Information supplied section start
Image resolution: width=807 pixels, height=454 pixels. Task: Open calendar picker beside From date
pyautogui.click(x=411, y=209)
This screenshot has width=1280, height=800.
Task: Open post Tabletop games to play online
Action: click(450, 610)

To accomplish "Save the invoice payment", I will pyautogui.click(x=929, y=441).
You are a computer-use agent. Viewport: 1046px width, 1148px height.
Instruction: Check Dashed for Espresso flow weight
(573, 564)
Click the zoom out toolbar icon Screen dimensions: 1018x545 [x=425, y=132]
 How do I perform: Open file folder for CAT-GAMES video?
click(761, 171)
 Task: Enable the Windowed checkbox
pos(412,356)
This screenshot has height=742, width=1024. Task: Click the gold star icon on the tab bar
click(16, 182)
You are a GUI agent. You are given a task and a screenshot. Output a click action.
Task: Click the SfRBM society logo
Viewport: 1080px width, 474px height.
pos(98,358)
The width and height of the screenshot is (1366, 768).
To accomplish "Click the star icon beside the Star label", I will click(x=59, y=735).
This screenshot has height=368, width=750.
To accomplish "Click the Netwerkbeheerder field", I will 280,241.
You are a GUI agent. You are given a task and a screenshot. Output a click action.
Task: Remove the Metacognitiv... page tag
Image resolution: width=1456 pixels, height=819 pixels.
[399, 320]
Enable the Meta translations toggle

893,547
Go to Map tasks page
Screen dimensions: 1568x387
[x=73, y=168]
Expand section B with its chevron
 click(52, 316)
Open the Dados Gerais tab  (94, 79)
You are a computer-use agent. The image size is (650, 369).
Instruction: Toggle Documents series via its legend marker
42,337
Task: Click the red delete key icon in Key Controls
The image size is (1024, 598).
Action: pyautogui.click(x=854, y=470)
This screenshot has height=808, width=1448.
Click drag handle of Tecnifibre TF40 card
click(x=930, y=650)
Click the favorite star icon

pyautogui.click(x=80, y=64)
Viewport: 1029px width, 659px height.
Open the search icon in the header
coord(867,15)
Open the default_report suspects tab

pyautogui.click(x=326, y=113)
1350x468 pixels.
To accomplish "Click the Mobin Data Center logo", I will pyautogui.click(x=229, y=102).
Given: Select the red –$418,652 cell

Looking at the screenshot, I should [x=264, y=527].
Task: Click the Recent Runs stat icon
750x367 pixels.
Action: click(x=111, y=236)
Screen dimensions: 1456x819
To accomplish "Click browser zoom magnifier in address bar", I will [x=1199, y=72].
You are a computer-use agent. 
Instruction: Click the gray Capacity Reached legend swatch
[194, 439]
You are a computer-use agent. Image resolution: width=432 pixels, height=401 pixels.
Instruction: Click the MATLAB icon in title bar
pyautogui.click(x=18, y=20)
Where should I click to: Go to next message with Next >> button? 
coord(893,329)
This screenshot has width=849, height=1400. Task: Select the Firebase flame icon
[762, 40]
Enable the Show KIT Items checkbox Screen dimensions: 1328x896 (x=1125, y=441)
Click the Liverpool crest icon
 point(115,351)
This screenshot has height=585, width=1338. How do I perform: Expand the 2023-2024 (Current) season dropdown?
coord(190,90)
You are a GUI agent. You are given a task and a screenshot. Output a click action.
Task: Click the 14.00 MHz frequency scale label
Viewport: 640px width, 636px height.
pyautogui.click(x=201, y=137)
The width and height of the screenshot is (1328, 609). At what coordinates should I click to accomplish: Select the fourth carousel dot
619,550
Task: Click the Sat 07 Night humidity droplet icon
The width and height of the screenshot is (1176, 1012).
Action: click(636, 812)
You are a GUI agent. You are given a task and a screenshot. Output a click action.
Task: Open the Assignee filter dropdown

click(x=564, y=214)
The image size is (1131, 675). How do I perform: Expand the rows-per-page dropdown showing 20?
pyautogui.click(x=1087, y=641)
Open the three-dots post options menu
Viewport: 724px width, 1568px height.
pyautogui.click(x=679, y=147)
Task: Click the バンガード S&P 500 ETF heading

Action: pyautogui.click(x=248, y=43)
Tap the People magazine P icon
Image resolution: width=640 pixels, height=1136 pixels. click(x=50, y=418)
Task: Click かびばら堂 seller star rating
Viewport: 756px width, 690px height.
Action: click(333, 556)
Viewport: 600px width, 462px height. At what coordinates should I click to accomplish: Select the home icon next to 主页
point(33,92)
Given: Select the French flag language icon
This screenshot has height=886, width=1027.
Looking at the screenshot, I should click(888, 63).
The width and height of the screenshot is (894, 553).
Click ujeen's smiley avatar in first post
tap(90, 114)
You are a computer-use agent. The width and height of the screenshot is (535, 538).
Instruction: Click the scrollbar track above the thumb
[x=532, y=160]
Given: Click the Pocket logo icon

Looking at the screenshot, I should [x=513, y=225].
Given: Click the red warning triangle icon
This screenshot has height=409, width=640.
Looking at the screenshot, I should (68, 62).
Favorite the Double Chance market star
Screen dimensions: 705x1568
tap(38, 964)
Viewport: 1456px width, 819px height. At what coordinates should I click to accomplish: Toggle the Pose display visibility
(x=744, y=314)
Information supplied section end
Task brief: Filter the records above, keeping each line that contains the word "computer".

Task output:
You are a computer-use agent. Viewport: 1046px width, 1148px height.
You are a computer-use agent. The image size is (650, 369).
You are a computer-use agent. 
You are a computer-use agent. Image resolution: width=432 pixels, height=401 pixels.
You are a computer-use agent. The width and height of the screenshot is (535, 538).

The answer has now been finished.